How does a prospect's minor league walk or strikeout rate correlate to his rate in the majors?

Introduction

As I began my series of correlating prospect walk and strike ratios to future hitting success, a question arose from Carson Cistulli. How do minor and major league walk and strikeout rates compare to each other? I did a little of this analysis in my original series at The Platoon Advantage, but never pursued it in any depth. Consider this a supplement to the already running series.

Previous Levels: Rookie and Short-A

Method

I took the same data but instead split minor league seasons into various BB% or K% bins, basically the equivalent of Very Low, Low, Average, High, and Very High. Then I compared those rates with the player’s eventual MLB rate. If a player had fewer than 500 MLB PAs, I did not count his rate, since that is too small of a sample.
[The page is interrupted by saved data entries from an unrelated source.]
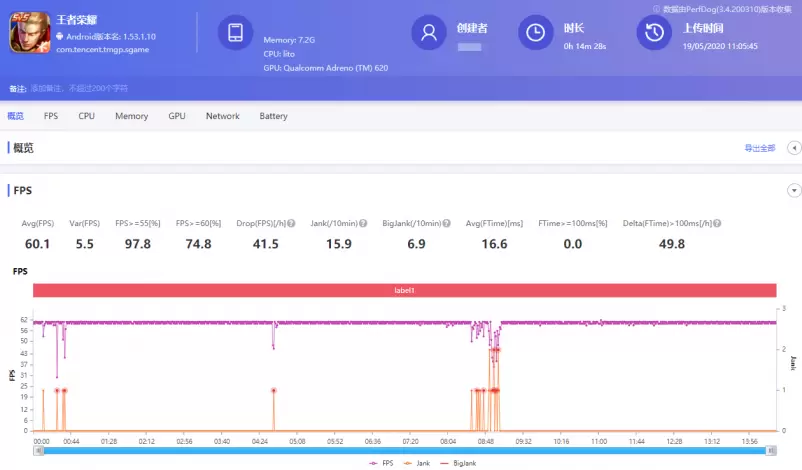The height and width of the screenshot is (470, 802).
Task: Click the duration clock icon
Action: coord(536,33)
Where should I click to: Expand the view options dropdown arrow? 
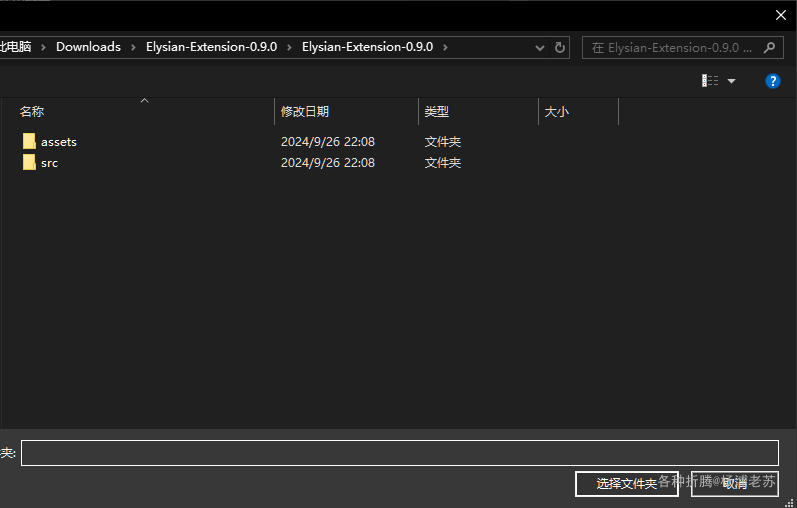[x=731, y=81]
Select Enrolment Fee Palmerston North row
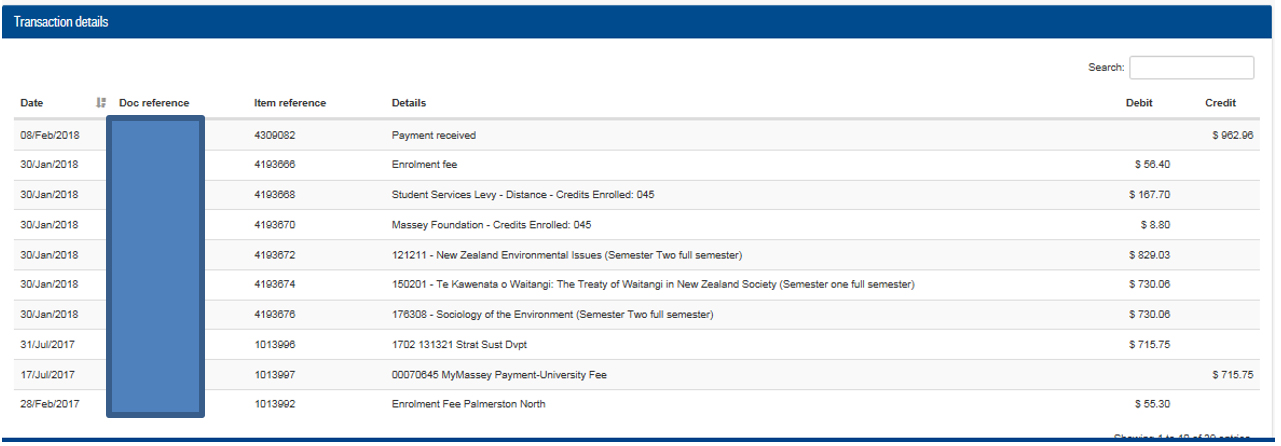Viewport: 1281px width, 446px height. point(468,405)
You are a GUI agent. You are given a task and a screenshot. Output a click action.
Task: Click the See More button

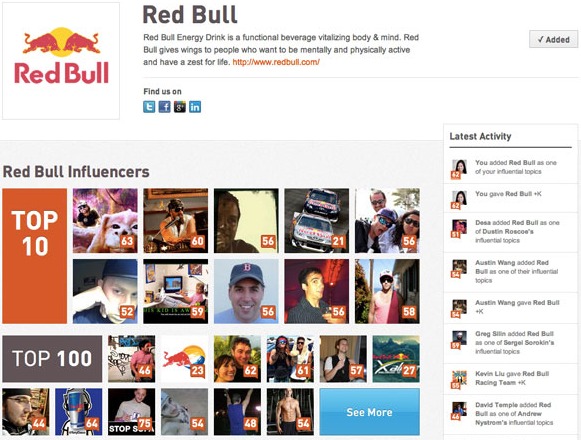(369, 412)
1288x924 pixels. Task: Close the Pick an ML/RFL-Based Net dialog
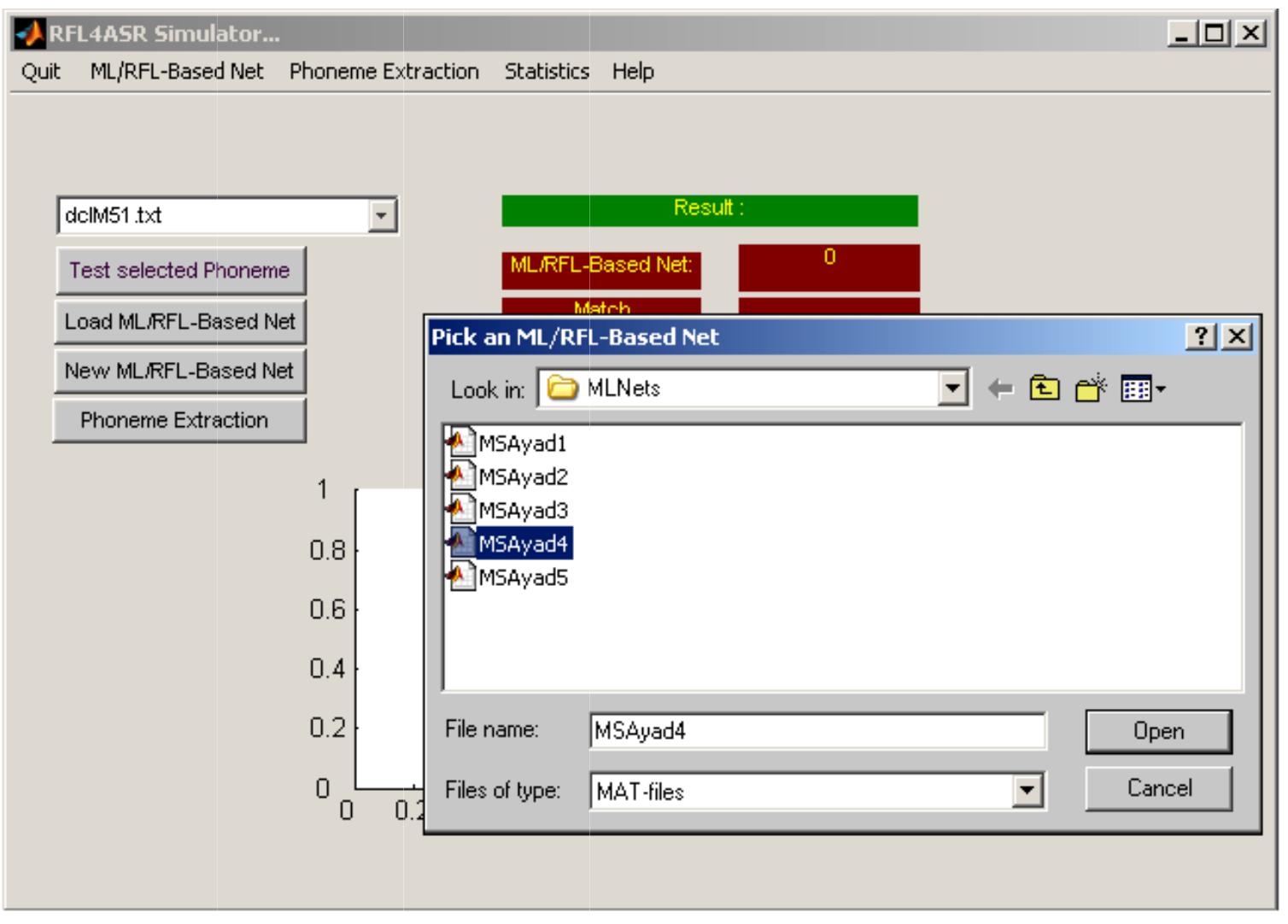coord(1237,336)
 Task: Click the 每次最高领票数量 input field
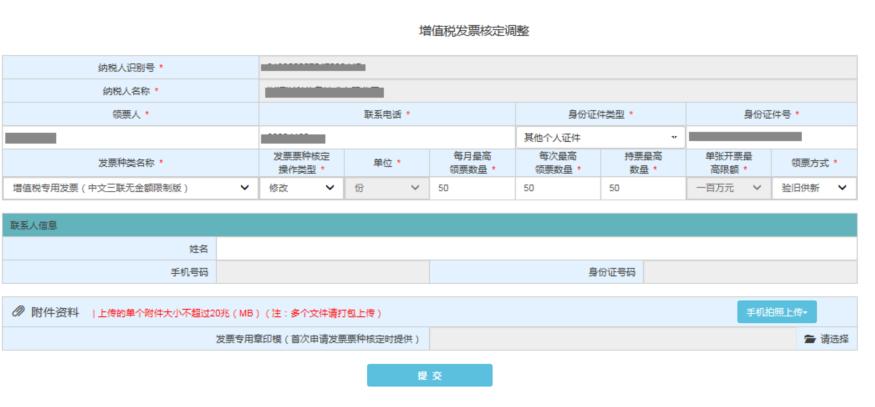(x=557, y=187)
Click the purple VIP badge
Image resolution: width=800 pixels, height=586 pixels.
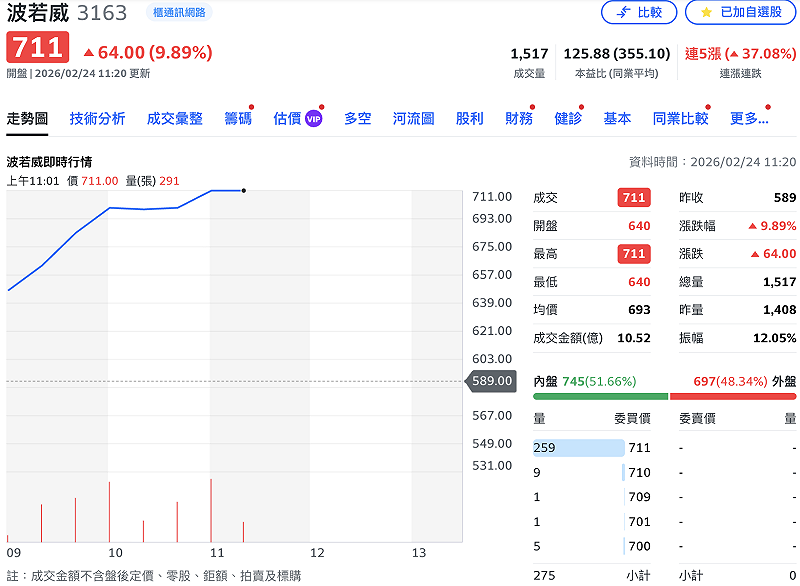tap(313, 118)
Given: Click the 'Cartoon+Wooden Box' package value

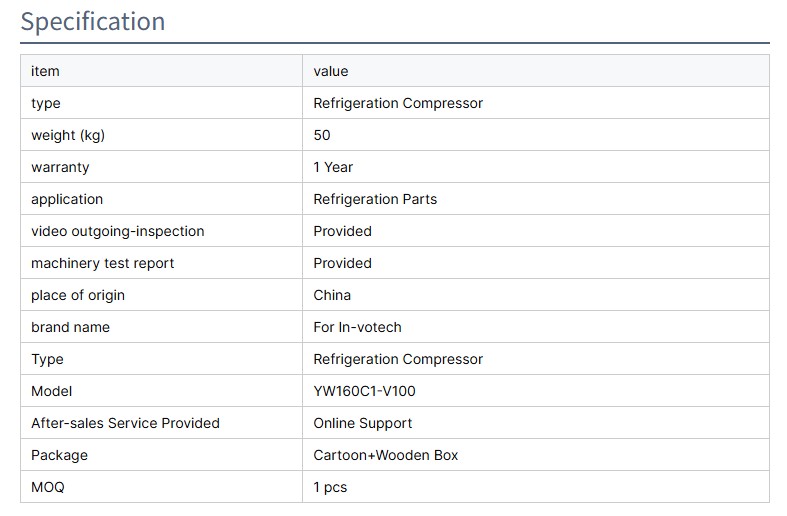Looking at the screenshot, I should [x=385, y=455].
Hopefully the following tables are simple to understand, but just in case I didn’t design them well enough, I will explain. The first column contains the labels for BB% or K% at the minor league level. The third through eighth columns are the percentage of prospects that had that column heading’s major league BB% or K%. This means that rows add up to 100%, but columns do not.

Walk Percentage

The younger a prospect is, the better chance he has at making the majors even with a low walk rate. Only 17% of 19 year-olds with low walk rates end up with 0-499 MLB PAs, while 33% of 20 year-olds with low walk rates do. Very few players in the majors have 0-4% or 13+% walk rates for an extended period of time. Players at these extremes in the minors will generally regress or not make it.

Strikeout Percentage

High strikeout prospects don't tend to make it very far, even if they are younger. For the very young prospects, age 16-18, only those players with average rates have had an above average chance of sticking in the majors. Players over 18 follow a more traditional trend, where lower strikeout rates represent a high percentage of those who stick.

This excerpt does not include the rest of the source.